MATERIALS PROVIDED –

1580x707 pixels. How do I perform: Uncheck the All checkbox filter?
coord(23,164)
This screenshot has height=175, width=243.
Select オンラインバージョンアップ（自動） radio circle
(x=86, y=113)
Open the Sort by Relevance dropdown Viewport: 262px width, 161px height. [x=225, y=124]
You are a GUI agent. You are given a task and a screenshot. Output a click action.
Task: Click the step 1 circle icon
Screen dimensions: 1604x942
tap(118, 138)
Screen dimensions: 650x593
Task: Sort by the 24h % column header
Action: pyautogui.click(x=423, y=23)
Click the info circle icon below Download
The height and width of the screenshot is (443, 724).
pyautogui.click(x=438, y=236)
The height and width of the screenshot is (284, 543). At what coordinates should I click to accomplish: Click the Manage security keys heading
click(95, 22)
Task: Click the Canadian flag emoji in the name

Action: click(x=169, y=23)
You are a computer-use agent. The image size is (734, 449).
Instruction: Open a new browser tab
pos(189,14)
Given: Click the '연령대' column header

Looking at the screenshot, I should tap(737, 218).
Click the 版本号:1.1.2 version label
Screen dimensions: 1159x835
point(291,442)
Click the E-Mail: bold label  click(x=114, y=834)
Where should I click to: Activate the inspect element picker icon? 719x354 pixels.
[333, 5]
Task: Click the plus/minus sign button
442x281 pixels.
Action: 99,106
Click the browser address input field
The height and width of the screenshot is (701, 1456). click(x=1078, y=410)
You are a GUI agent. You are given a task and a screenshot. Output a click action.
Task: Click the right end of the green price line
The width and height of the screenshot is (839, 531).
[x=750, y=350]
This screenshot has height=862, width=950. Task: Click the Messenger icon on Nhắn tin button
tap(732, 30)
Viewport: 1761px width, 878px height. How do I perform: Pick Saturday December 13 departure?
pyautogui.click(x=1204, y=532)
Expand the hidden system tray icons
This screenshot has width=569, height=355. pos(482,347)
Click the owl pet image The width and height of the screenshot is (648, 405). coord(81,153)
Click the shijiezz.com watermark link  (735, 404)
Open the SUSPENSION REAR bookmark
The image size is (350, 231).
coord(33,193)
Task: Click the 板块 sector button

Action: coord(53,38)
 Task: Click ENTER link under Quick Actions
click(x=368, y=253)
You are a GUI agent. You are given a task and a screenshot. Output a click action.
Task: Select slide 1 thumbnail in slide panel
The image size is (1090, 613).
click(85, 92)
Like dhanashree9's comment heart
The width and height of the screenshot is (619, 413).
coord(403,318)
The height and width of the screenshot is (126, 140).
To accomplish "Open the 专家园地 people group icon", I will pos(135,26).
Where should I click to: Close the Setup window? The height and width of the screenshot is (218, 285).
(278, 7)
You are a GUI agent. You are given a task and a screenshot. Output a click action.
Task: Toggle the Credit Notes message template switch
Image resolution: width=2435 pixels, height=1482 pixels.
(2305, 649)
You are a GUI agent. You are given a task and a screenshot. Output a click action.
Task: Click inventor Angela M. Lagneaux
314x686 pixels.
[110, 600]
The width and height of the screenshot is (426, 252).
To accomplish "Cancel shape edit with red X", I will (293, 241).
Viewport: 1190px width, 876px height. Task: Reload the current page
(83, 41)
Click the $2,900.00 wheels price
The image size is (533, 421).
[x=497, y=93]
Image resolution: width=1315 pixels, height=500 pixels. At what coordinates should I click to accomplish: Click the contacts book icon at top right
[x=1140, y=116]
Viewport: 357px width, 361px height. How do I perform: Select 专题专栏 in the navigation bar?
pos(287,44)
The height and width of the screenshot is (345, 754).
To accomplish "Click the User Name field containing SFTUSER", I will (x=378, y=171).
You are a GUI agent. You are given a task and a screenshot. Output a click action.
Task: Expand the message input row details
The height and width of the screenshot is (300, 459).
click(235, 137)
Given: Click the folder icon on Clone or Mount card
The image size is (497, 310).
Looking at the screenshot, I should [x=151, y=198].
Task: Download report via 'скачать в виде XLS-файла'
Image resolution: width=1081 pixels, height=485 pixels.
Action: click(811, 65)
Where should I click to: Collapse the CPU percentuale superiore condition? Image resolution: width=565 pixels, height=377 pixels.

WORK TO BE COMPLETED – Copy out the listing above, line by line and exactly, from its first line to the line holding "Open the Sort", inclusive.

EXERCISE RESPONSE –
1580x707 pixels. How do I perform: Uncheck the All checkbox filter?
coord(23,164)
This screenshot has height=175, width=243.
Select オンラインバージョンアップ（自動） radio circle
(x=86, y=113)
Open the Sort by Relevance dropdown Viewport: 262px width, 161px height. [x=225, y=124]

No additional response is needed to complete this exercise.